### Jobs
- A) In the passage on hand drawing, rewrite the span from "This could backfire, warns" to "make us uneasy.", substituting "robots" for "machines".
- B) According to the passage on hand drawing, what is the tendency to place greater artistic value on images when the work behind them is visible called?
- C) Continue the passage on hand drawing from where it stops.

>> begin Supplied text

There is, suggests Slade, an in-built honesty to drawing, and particularly to sketching. ‘‘Sketches often provide physical evidence of the thought and effort that goes into their production. You might see guide lines, reworking and even corrected errors and smudges.”
Psychologists have noted that people tend to place greater artistic value on images when they can see the work that has gone into them — a tendency known as the “effort heuristic”. They are also more likely to connect emotionally with the work if they can detect the human hand, says Goldsmiths’ Chamberlain. “There’s an argument that if we see a brush stroke, we almost recreate it, and that’s part of the connection we feel with the artist — you can feel the intention.”
Perhaps to capitalize on this, some architects now show presentation drawings that look hand-drawn but are actually generated entirely by computer. “It’s totally fake,” says Brillhart. “They just take a computer image into Photoshop and put filters over it to make it look like it’s drawn by hand. It’s kind of amusing — instead of just sitting down and drawing for an hour, they spend eight hours making it look like a hand drawing.”
This could backfire, warns Chamberlain: “If something looks like it’s handmade but just not quite, that’s probably worse than just looking purely digital. We don’t like that uncanny sense, blurring the boundary of looking like real life when it’s not.” It’s a similar effect to the “uncanny valley” phenomenon in robotics, where machines that are too lifelike make us uneasy.

>> end Supplied text
>> begin Information provided

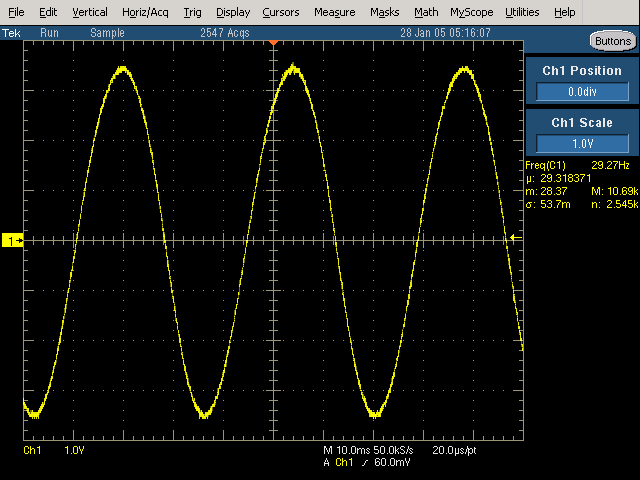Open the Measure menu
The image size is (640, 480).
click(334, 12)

>> end Information provided
>> begin Information provided

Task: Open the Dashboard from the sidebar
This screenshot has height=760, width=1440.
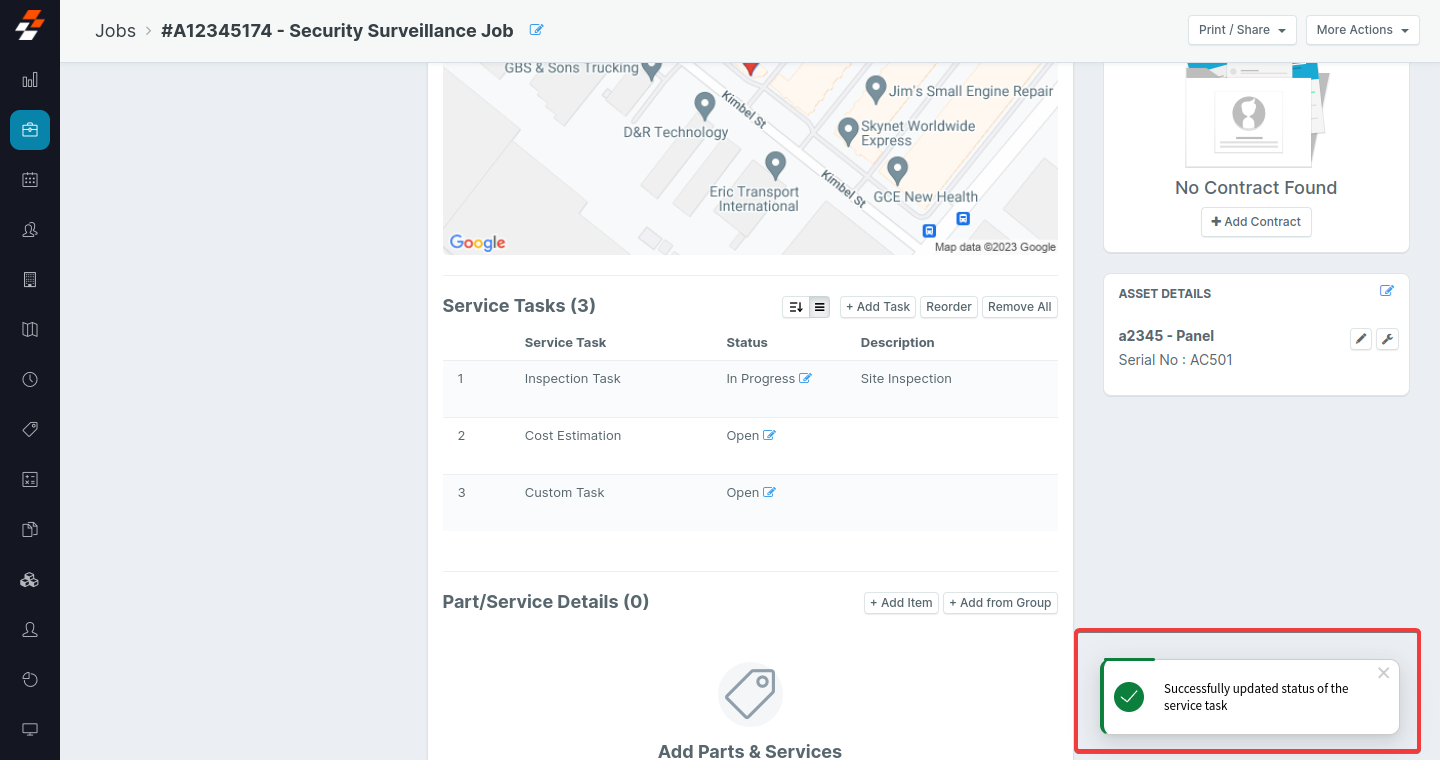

>> end Information provided

### Answers given
- A)
This could backfire, warns Chamberlain: “If something looks like it’s handmade but just not quite, that’s probably worse than just looking purely digital. We don’t like that uncanny sense, blurring the boundary of looking like real life when it’s not.” It’s a similar effect to the “uncanny valley” phenomenon in robotics, where robots that are too lifelike make us uneasy.

- B) The "effort heuristic."

- C)
Thinking with our hands
Perhaps drawing will one day be what separates us from the robots. Organizations such as The Big Draw emphasize drawing as an innate human activity, an instinct as much as a learned skill, which children pick up naturally and automatically. The hand is less a tool for externalizing imaginative thought, rather it works together with the brain and eye as a single thought-generating entity. “Drawing is knowledge,” argues Kate Mason, director of The Big Draw. “It’s that process of illumination as you’re doing it — it’s not the end product at all. A lot of people talk about going into almost a meditative state, where they can just focus on the shape, the form, and it opens up new ways of thinking.”

Maurice Brennan on drawing and thinking
“For drawing to operate well it has to be an extension of your thinking — literally a physical presentation of your thought processes. Even now on CAD software, you really can’t do that early stage design — just putting planes and lines into space. I think that’s one of the key things about manual drawing, you’re able to put ideas down and move on from them very quickly. You find people who are at quite an advanced stage in a project still doing elaborate freehand sketches. Not because it’s the easiest way to develop that part of the design, more because it allows a freedom to think, unencumbered by a computer screen.”
“A lot of people talk about going into almost a meditative state, where they can just focus on the shape, the form, and it opens up new ways of thinking”
Kate Mason, The Big Draw
As many traditional roles become obsolete, a greater proportion of jobs will rely on this type of intuitive human cognition, says Mason. “We won’t need so many linear skills. Instead, we’ll focus far more on the roles of critical thinking, problem-solving and aptitudinal skills.” The trouble is that governments don’t necessarily recognize this, Mason adds, still preferring to see activities such as drawing as ephemeral and separate from “serious” subjects such as science and mathematics. “There’s a very big disconnect about where the jobs will be in the future and the way we are educating young people.”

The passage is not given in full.